He says that assuming we live until about 80 we have roughly 4000 weeks at our disposal, which is a frighteningly small number.
In this book Burkeman tells us that we need to be comfortable with chaos and incomplete activities. Because we are never going to be able to ‘clear the decks’ and get started with a clean slate - whether that be replying to all your email or in my case, getting the house clean and tidy before I get around to sitting down to write.
Why I needed an older man to point this out to me I don’t know but I find it enormously comforting. I like deadlines, it focuses my mind. Once I got over the number, of which over half is already done for me, it lights a fire within me.

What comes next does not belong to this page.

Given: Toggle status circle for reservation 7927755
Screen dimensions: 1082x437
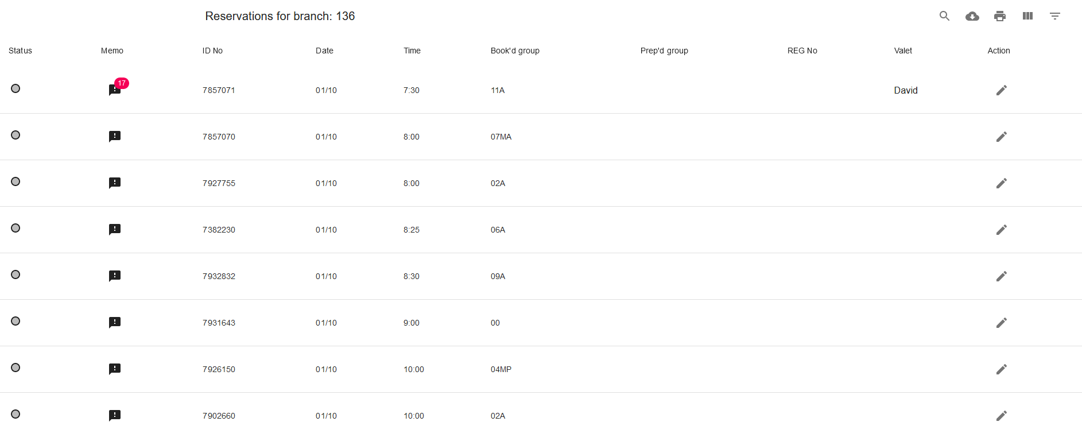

I will never get to the end of all the jobs. The day I do is the day I die. Then there are no more jobs to do. Conversely no more fun to be had or parties to dance to the end of. Everything must coexist, doing a few chores a day and writing a small bit each day and resting and eating and then wake up and repeat it all again the next day. Its simple.

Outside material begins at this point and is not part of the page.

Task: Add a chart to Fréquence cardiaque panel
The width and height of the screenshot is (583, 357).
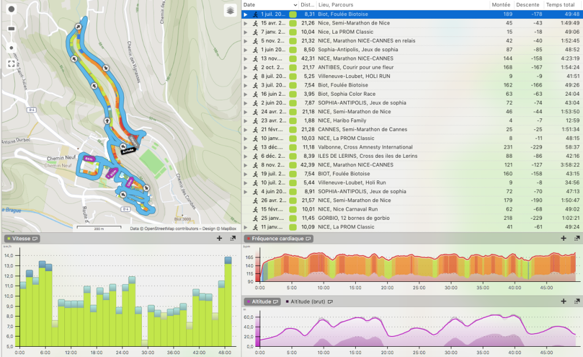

Not so easy to live by daily and put into practice but this book goes into the reasons why we think we should just finish all the chores, clean the house, declutter your wardrobe, clear out all your emails, THEN you will start writing your novel, learning how to paint, learn Spanish, learn the piano etc.
No, all of these things must co-exist in imperfect increments. We must start now. Slowly building tiny habits every day. For me its meditation, exercise, writing, a little bit of boring but necessary house work every day. I must keep the momentum up on these, if I leave them slip then things start to fall apart. But if I manage to do even a tiny bit of each every day then I feel like I am on the right track for how I want to live my life.
In the past perfectionism has led to procrastination, beautifully blended with self criticism. My cruel inner voice whispering of the futility of artistic creation has meant that I really have not lived according to my core values perhaps ever.
My true values and what I am constantly drawn to is artistic expression in all forms. In reality I have believed for along time and have only recently been able to give voice to the fact that actually I believe that art and creative expression is possibly the most important thing we have.
It is what I turn to for solace in times of joy, sorrow, pain, loneliness, fear. Everything from literature (mostly books above all else for me) visual art, paintings, poetry, film, music. Who doesn’t in some form or other?
This is what it comes down to for me - we have roughly 4000 weeks, if we are lucky, and once we have food and shelter (which I know is not a given for many) we need to find a way to make life fun and express ourselves in whatever creative way we can find. It doesn’t have to be how you earn a living but we must make space for it. Whether that is through music, dance, writing, drawing on walls, knitting, whatever, its what makes life worthwhile and it makes us feel alive. It’s too easy to get sucked into the grind of working on spreadsheets and screens and stress and career and finishing all the jobs first but there needs to be more.
Art and creativity is also what helps us get through the painful parts of life. What we turn to so we can process grief, hurt, loss, rejection. Just go listen to a song called ‘Pain and Misery’ by The Teskey Brothers!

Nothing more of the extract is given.